ASSIGNMENT => Every line from the one with "Freebox : une" to the one with "[basculer vers le mode sombre] (37, 15)", including those two, is to be copied exactly; all other lines of the entries below are left out.

Stored records:
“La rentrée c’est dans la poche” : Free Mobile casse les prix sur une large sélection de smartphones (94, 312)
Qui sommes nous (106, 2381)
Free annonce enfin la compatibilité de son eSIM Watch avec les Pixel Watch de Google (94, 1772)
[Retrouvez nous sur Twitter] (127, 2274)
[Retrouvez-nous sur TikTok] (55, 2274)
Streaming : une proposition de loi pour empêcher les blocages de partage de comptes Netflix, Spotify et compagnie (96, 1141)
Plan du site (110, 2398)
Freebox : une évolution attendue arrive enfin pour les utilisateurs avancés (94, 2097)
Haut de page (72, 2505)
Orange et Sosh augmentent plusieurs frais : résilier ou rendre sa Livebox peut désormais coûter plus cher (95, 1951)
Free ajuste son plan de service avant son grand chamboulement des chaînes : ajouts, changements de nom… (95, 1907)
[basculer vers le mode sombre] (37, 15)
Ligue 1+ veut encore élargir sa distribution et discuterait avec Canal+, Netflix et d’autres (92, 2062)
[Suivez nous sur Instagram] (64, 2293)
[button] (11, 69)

SOLUTION FOR THIS EXERCISE =>
Freebox : une évolution attendue arrive enfin pour les utilisateurs avancés (94, 2097)
Haut de page (72, 2505)
Orange et Sosh augmentent plusieurs frais : résilier ou rendre sa Livebox peut désormais coûter plus cher (95, 1951)
Free ajuste son plan de service avant son grand chamboulement des chaînes : ajouts, changements de nom… (95, 1907)
[basculer vers le mode sombre] (37, 15)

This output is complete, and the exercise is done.